What you will do:
Here is a block of records. Copy every one of them exactly.

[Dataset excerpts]
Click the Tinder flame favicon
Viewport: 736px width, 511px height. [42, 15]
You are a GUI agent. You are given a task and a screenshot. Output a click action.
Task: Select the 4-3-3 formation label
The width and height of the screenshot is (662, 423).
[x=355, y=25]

Solution to this exercise:
Click the Tinder flame favicon
Viewport: 736px width, 511px height. [42, 15]
You are a GUI agent. You are given a task and a screenshot. Output a click action.
Task: Select the 4-3-3 formation label
The width and height of the screenshot is (662, 423).
[x=355, y=25]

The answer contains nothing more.